Aaron, le Robin des bois numérique
Objectif de Swartz : rendre ces documents académiques accessibles à tous, gratuitement. Pas vraiment un acte de hacking classique, plutôt une façon pour ce Robin des bois numérique d’aller se servir « à la source » en prélevant une énorme quantité de data par ailleurs accessible gratuitement via Internet – mais seulement par paquets de dix pages à la fois – pour les étudiants du Massachusetts Institute of Technology et leurs camarades d’Harvard. (...)

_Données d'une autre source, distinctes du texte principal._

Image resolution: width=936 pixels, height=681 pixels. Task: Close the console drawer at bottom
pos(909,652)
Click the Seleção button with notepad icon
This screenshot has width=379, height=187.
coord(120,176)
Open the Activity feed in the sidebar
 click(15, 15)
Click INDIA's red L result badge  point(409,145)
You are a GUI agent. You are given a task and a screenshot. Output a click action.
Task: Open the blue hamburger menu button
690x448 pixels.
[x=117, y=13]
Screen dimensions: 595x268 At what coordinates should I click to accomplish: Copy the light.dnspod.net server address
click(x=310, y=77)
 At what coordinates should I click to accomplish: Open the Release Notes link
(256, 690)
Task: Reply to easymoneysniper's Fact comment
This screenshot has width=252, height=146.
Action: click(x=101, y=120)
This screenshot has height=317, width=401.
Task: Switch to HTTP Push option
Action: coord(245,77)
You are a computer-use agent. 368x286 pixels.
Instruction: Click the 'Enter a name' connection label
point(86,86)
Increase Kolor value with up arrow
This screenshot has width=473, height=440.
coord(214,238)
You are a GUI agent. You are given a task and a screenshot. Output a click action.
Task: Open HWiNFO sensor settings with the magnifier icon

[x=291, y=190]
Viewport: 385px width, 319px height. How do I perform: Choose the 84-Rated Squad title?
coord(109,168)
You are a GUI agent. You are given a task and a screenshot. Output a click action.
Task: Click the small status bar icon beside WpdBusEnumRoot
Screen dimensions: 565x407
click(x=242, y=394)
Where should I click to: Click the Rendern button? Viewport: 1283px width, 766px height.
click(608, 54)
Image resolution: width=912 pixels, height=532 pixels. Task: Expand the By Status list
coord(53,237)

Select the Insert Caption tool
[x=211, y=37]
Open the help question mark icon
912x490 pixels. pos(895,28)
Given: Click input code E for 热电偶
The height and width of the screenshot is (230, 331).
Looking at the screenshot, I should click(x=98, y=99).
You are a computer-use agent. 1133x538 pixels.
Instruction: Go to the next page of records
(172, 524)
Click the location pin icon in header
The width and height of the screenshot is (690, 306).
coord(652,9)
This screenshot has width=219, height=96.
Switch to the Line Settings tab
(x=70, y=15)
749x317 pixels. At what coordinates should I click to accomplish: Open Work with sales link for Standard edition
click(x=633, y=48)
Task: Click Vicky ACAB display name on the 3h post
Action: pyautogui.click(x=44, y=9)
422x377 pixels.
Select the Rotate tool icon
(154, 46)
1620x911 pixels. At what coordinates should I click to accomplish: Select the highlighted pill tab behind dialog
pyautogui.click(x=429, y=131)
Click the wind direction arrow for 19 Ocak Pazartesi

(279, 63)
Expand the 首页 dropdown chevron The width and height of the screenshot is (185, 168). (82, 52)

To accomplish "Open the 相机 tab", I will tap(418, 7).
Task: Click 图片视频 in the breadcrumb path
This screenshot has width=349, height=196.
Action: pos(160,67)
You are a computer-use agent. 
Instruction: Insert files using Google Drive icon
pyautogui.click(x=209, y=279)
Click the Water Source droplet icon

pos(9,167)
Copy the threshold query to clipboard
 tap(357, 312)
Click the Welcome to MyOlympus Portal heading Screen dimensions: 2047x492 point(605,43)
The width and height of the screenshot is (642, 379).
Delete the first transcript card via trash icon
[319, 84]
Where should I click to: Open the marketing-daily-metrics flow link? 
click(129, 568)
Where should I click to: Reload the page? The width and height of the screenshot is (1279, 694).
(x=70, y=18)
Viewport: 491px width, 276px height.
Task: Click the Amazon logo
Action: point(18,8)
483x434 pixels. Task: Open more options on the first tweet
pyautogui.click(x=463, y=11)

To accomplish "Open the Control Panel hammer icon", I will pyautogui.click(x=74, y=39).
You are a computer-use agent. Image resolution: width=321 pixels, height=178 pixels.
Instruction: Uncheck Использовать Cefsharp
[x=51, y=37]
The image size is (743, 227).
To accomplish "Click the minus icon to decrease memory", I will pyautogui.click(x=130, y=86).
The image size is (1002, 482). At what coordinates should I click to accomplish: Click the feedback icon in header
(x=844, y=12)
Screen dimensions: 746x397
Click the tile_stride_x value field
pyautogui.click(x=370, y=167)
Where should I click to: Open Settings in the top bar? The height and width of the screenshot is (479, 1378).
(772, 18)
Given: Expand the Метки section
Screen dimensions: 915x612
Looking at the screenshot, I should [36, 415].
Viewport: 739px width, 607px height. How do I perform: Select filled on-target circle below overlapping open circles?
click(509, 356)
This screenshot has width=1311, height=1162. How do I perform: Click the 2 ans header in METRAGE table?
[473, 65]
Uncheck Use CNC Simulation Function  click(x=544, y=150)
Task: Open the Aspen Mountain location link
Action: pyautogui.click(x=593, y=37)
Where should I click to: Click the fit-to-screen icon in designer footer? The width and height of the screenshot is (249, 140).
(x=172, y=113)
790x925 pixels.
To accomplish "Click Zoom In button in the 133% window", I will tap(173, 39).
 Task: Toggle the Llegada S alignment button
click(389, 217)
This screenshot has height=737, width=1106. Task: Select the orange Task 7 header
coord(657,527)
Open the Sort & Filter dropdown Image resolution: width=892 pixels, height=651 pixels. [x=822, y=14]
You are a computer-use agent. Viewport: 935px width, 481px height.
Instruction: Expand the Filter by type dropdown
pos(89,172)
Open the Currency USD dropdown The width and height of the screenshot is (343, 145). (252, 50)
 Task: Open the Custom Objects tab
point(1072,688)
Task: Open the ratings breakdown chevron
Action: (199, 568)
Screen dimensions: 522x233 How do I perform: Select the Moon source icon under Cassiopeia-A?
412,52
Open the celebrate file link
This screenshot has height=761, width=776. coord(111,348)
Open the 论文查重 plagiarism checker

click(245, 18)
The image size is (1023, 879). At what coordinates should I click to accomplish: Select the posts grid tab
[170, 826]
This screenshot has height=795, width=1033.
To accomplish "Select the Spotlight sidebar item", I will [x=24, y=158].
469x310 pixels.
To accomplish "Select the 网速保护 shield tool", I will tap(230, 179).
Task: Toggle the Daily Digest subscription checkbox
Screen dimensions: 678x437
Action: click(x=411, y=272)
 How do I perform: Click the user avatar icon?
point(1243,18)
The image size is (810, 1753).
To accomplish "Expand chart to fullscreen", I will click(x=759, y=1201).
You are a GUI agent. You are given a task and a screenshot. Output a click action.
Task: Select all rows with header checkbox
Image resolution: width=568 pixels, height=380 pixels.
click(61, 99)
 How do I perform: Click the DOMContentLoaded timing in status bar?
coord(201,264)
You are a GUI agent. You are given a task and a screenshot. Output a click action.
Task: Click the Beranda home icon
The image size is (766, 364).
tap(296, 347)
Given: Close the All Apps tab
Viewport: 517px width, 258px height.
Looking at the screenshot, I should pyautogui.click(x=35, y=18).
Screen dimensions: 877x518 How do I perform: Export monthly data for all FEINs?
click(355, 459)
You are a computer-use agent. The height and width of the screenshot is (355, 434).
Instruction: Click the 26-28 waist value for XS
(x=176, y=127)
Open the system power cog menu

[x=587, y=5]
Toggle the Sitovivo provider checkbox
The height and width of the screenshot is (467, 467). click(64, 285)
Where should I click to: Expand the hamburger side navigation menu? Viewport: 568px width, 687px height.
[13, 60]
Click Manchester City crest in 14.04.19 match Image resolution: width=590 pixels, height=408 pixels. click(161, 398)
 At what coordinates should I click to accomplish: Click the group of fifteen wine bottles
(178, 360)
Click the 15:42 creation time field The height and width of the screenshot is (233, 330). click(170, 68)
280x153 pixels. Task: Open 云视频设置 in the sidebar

Ce que Swartz ignorait, c’est que le placard informatique en question était sous surveillance : une webcam déposée là cinq heures auparavant par un agent du FBI assisté des services de sécurité du MIT attendait que l’auteur du larcin informatique vienne récupérer son butin. Un peu plus tard, l’enquêteur du FBI en question, un dénommé Michael Pickett, serait d’ailleurs présent sur le lieu de l’arrestation, sur Lee Street, aux côtés de l’agent Albert Pierce.
Pas question pour lui de manquer le spectacle tant attendu de ce poisson enfin ferré, trahi par la caméra puis rattrapé en pleine rue. Swartz, informaticien-militant un peu trop exalté au goût des services secrets, allait enfin devoir s’expliquer sur ces étranges agissements, et cette manie de rendre accessibles à tous des données théoriquement réservées à certaines catégories de publics.